Sculptura Collection in white with Vignelli Cube in white

FROM RUIN TO RETREAT

By David Plaisant

When Gustavo Antonioni first arrived at the abandoned estate that would eventually become Masseria Partemio, he didn’t expect to have an emotional connection to the property. But, standing beneath a tree outside the house, he suddenly found himself overwhelmed. “I started to cry and said to myself,” he recalls, “‘I’m going to buy this house. I’m going to change my life.’” Within months he had left his corporate career – two decades in London’s entertainment industry – behind and begun the improbable task of restoring the 17th-century home.

Built in 1608 as the country estate of a Neapolitan nobleman, Masseria Partemio began life as a villa set amid agricultural land. Despite recognizing its dilapidated state, Antonioni sensed the potential in this masseria, the name for the fortified farmhouses scattered across Puglia.

Over the centuries, the estate passed through several distinct lives. In the mid-18th century, it entered the holdings of Benedictine nuns from nearby Oria, who transformed the property into a dairy farm. After generations of agricultural use, the last farming family left in 1977, and the estate fell silent, slowly surrendering to the landscape. Yet the building’s bones remained remarkably clear. Antonioni assembled a small team and began stabilizing the structure: reinforcing foundations, rebuilding vaults, and stripping away decades of plaster that concealed the building’s original ceilings.

The house itself provided the starting point. Its exterior, painted a distinctive Pompeian red with ochre accents, became the anchor for the entire palette. The color was applied using traditional techniques, with natural pigments mixed directly into the plaster so that the tones are absorbed into the porous local tufo stone. And when stepping inside the masseria, color arrives immediately. In the entrance hall, the vaulted ceiling unfolds in shades of green, yellow, ochre, purple, and blue – fragments of decoration that resurfaced when layers of whitewash were stripped away during the restoration. Rather than erase these traces, Antonioni used them as a guide. “The color was dictated by what was revealed,” he explains.

Amanta Sofa in Hollow and Burgundy red with D'Urso Coffee Table
Americano Sofa in Rattan fabric with Plinth Tables and Lina Swivels in Ramil Merlot

Antonioni approached the interiors less as a conventional hospitality project than as a personal act of curation, layering objects, furniture, and artworks collected over decades of travel and lived experience.

The resulting atmosphere is eclectic but deliberate. Contemporary Italian design pieces sit alongside antiques discovered in local markets, while salvaged architectural elements are repurposed in unexpected ways. “Everything here is recycled in some way or other,” he says. In one bathroom, for example, a pair of 17th-century confessional doors from a nearby church now frame the entrance. Antonioni cheekily describes it as a place to “flush your sins away.”

Today, the rhythm of life at Masseria Partemio revolves less around architecture than around the rituals of hospitality. Guests drift between shaded terraces, the garden, and the kitchen where Antonioni often cooks, preparing simple dishes shaped by the seasonal produce that arrives daily from nearby farms and markets. Tomatoes, basil, and freshly made pasta appear regularly on the menu, along with cheeses from local dairies and fruit picked from the surrounding countryside of Puglia. Antonioni is particularly proud of his homemade limoncello, made from the pear-shaped citrus they pick from trees in the courtyard.

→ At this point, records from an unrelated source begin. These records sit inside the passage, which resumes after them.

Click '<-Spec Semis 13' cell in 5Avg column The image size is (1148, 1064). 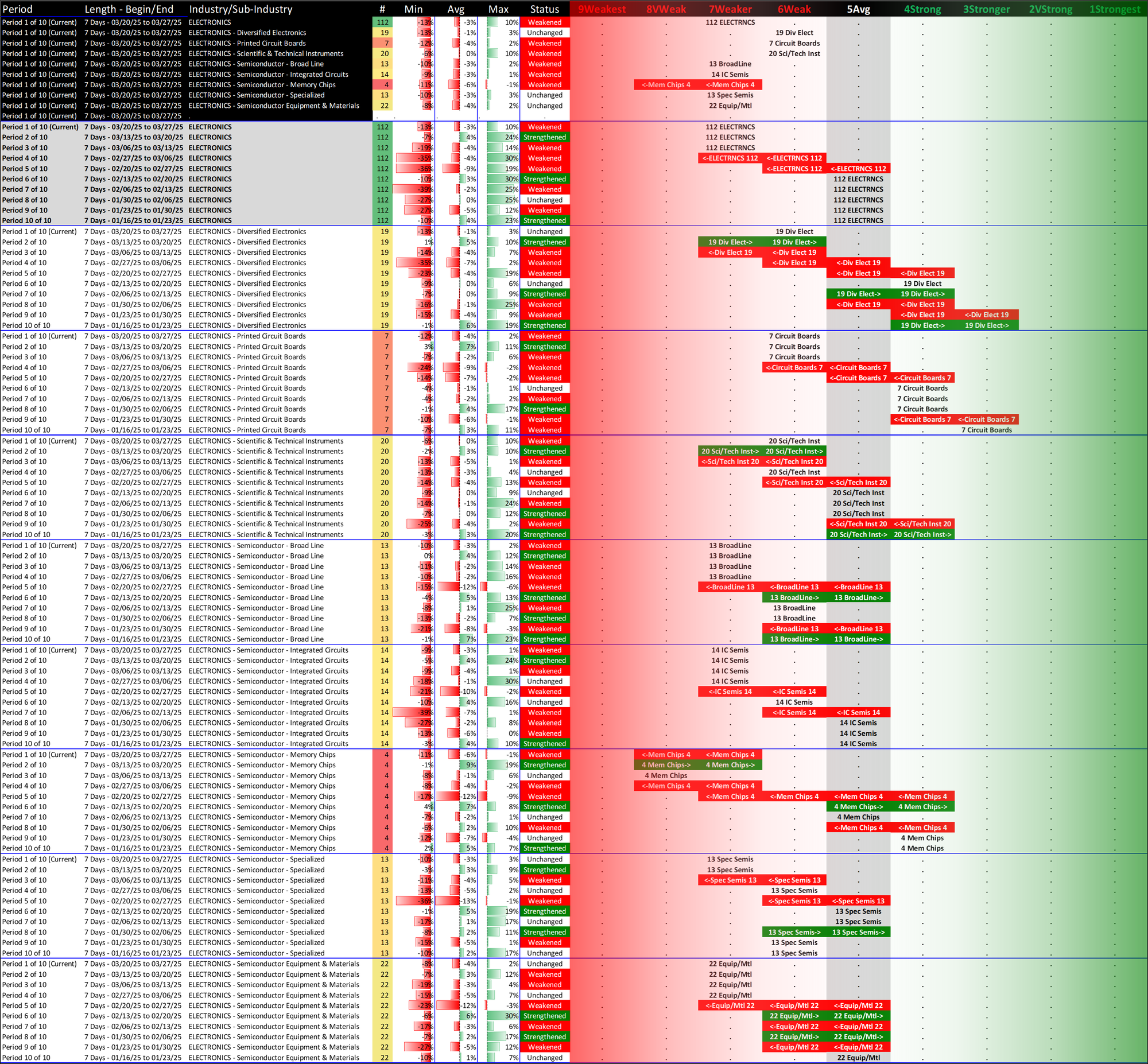(858, 901)
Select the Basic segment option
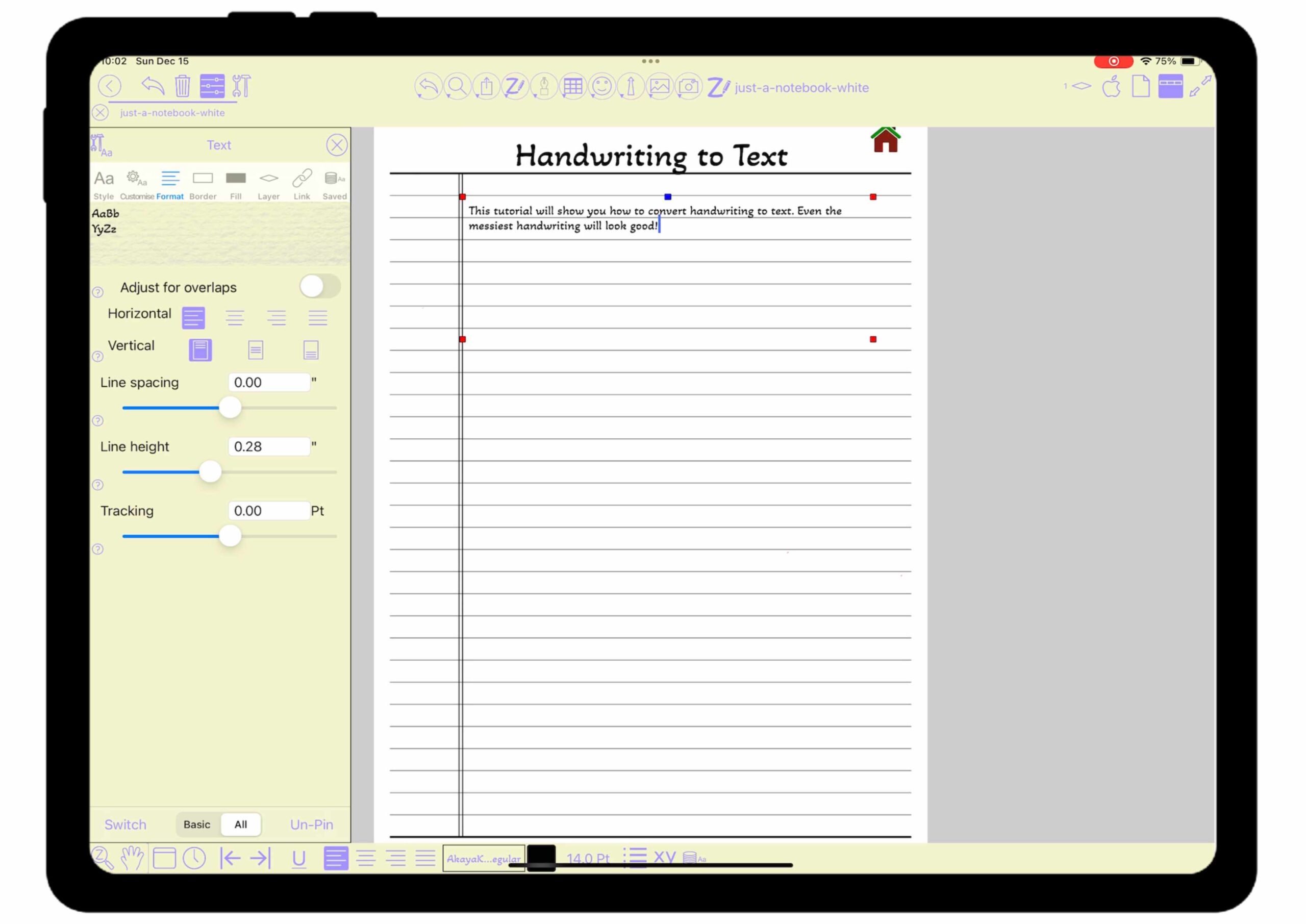This screenshot has height=924, width=1306. pos(197,825)
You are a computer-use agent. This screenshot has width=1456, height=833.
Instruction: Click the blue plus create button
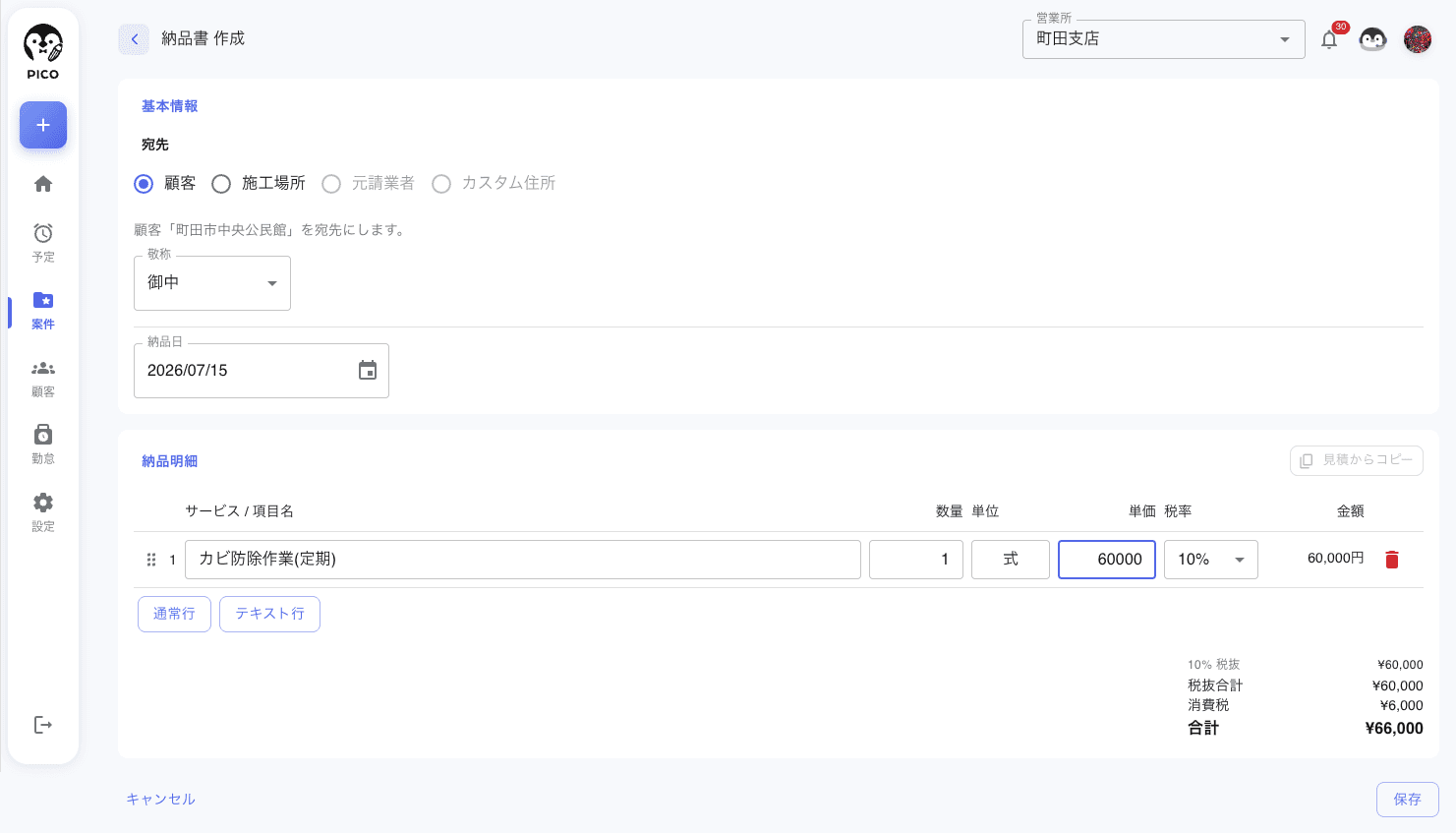pos(43,125)
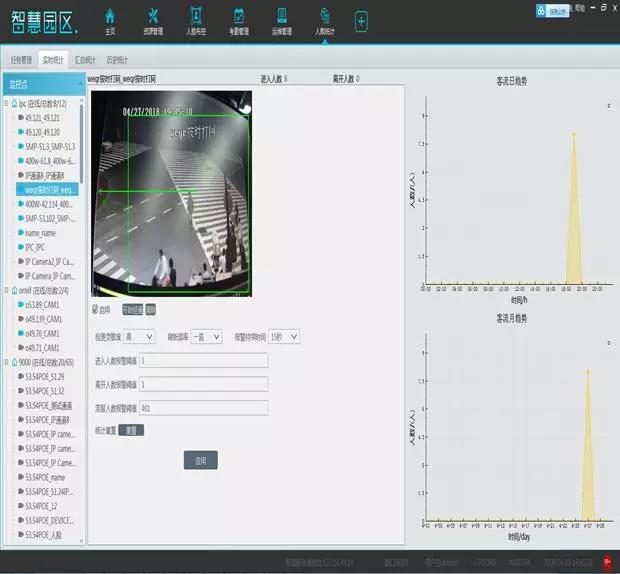Click camera icon beside 49.121_49.121
Screen dimensions: 620x574
tap(20, 117)
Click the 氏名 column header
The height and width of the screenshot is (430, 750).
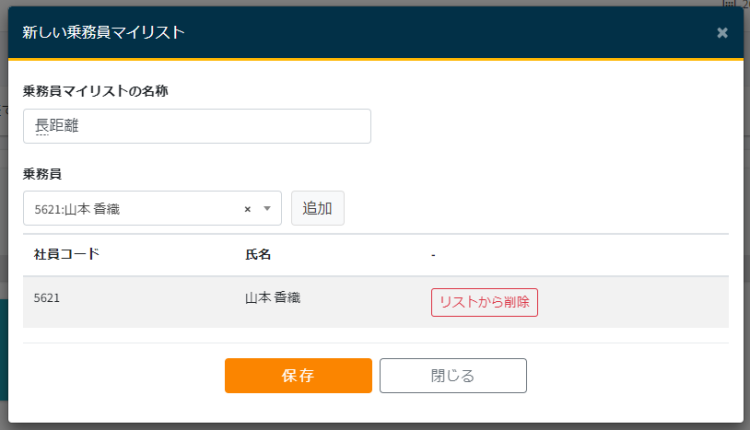[x=258, y=255]
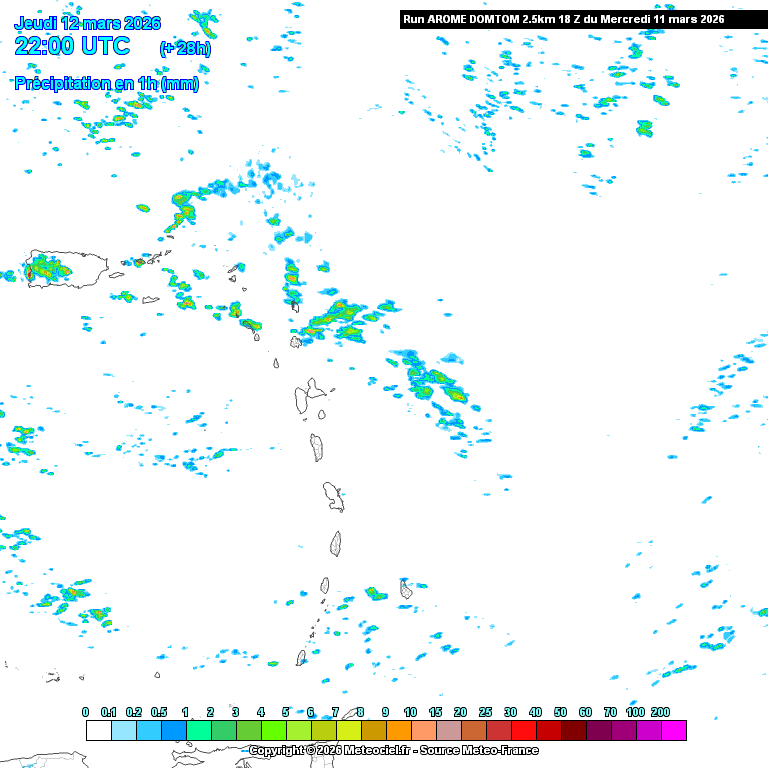Click the white 0 mm legend swatch
The image size is (768, 768).
[99, 731]
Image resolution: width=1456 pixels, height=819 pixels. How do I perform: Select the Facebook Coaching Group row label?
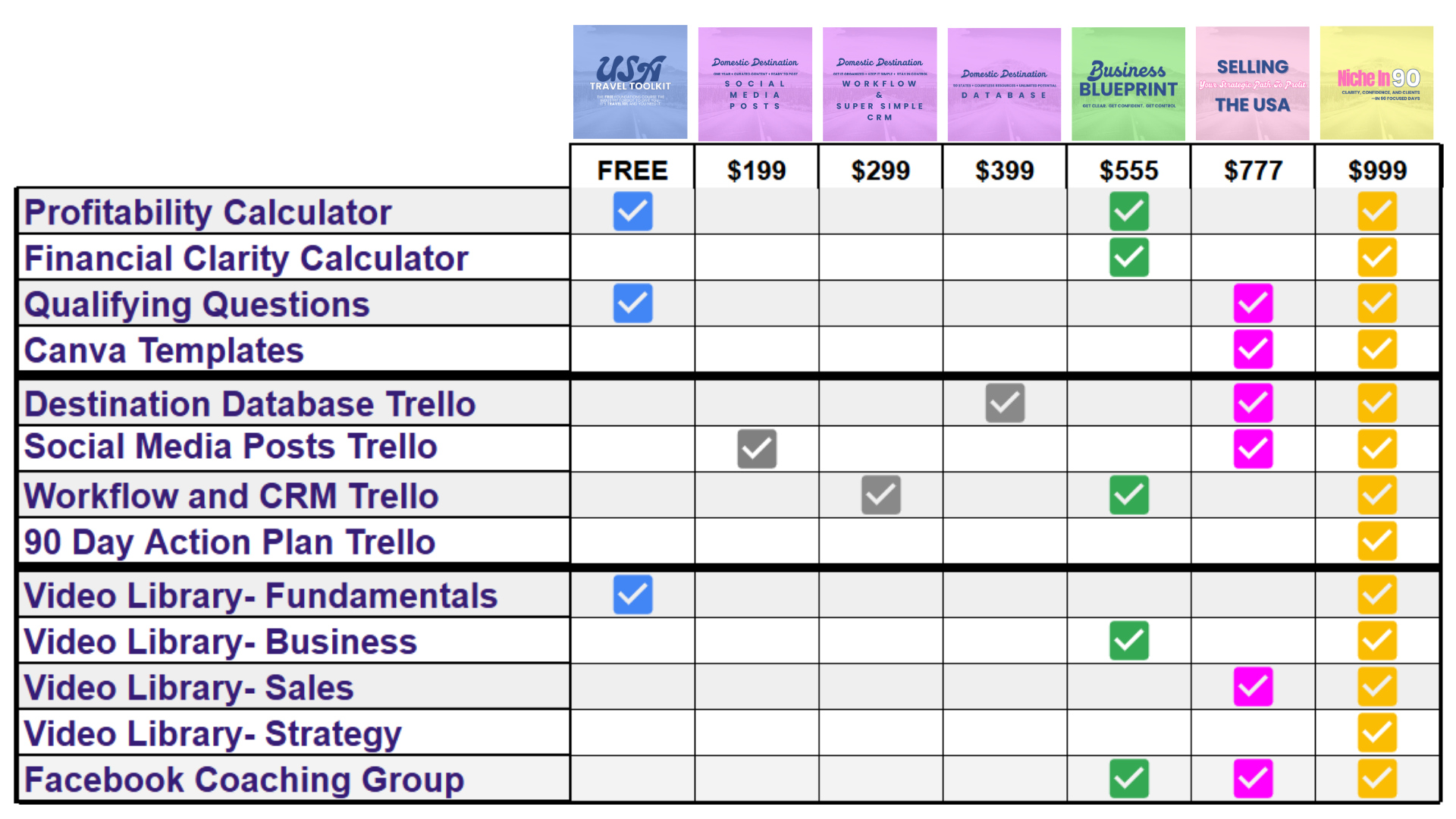click(244, 780)
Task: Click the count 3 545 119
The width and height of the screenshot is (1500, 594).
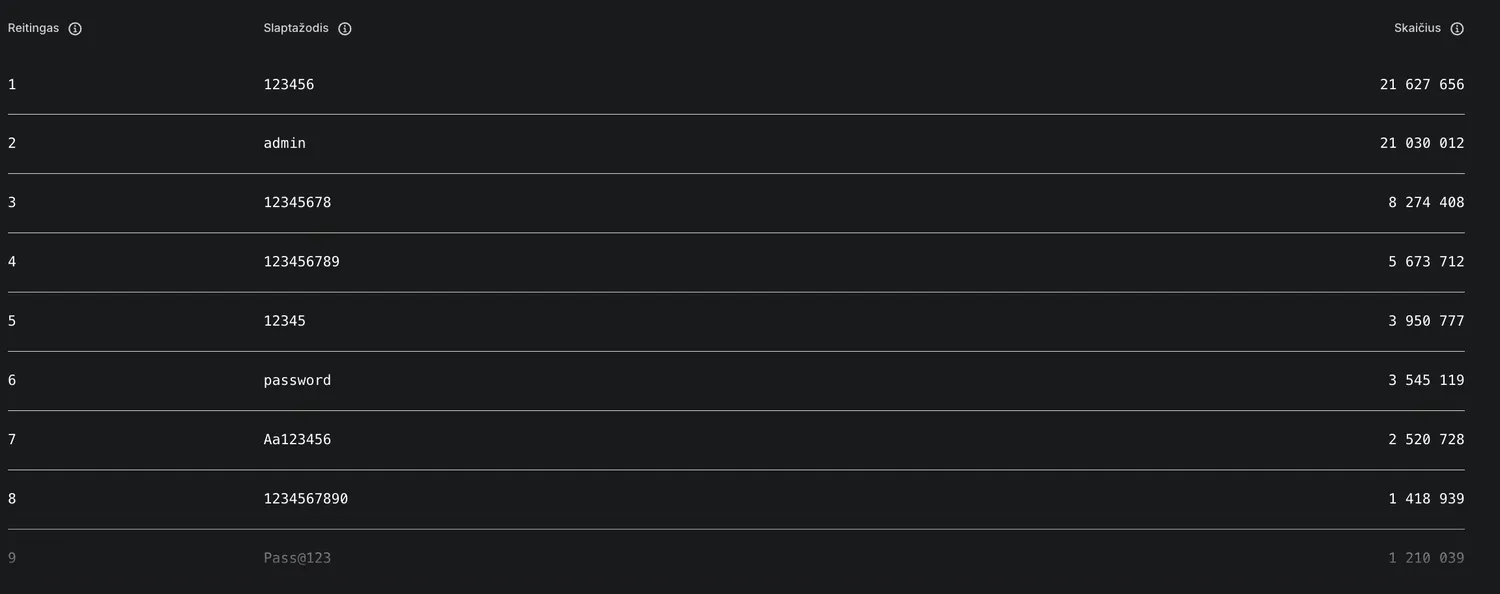Action: click(1426, 380)
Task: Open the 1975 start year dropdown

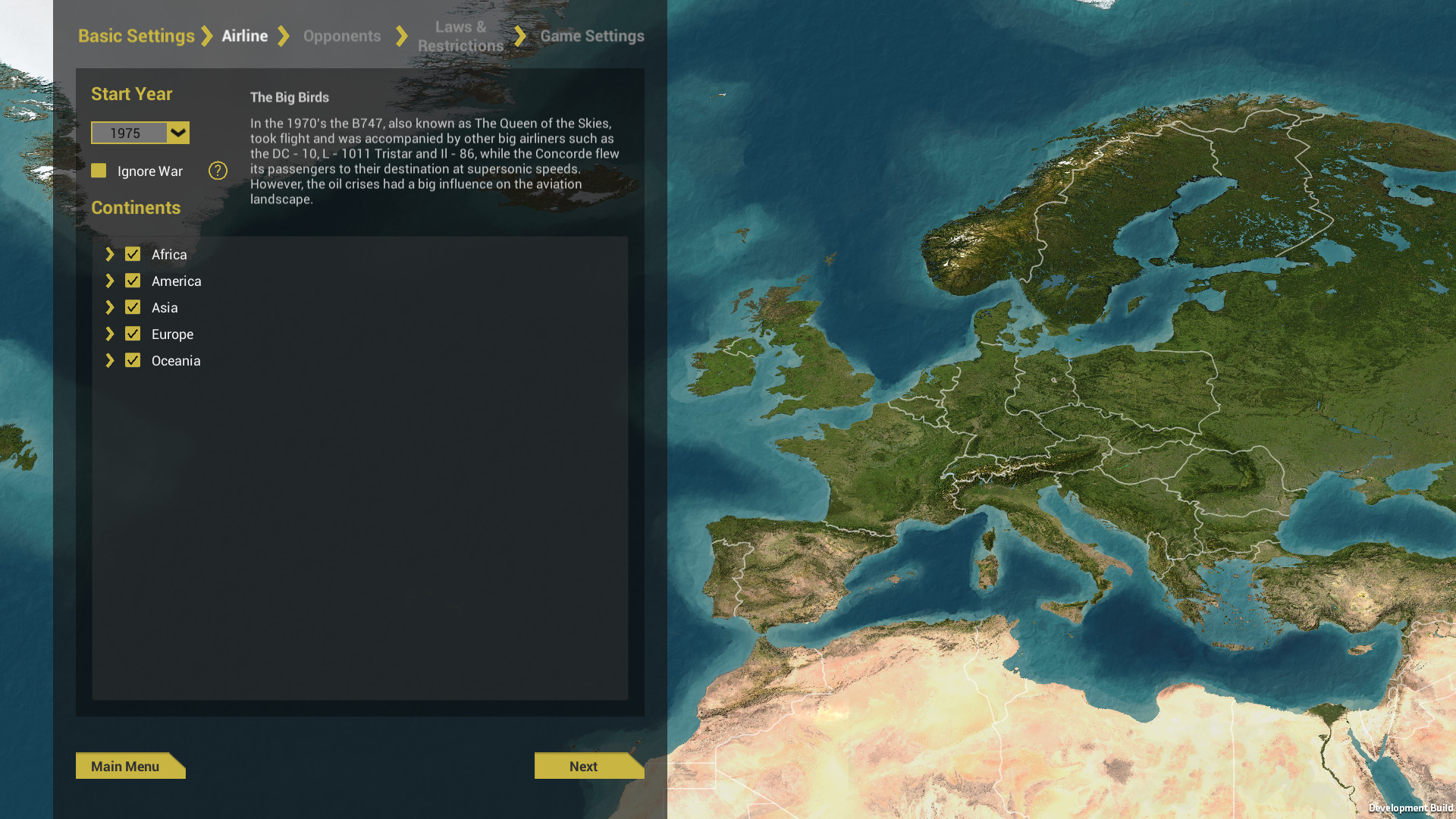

Evenings tend to unfold slowly. As the sun lowers across the olive groves, guests gather on the rooftop terrace beside the masseria’s Moorish tower for aperitivo. From here, the view stretches towards Oria, its hilltop castle visible in the distance as the landscape fades into dusk. Dinner itself often takes place outside in the courtyard around one of the house’s most distinctive features: a long red table that stretches across the terrace and seats up to 25 guests.

Around it, strangers become companions, bottles of local wine circulate freely, and conversation stretches late into the warm nights. This summer ritual captures the spirit of the house: a place where history has been preserved and new stories constantly begin. Somewhere beyond the terrace, bounding across the olive groves and gardens, Antonioni’s two Weimaraners, Ludo and Ellie, roam freely, where “they’re in paradise.” The dogs aren’t the only ones.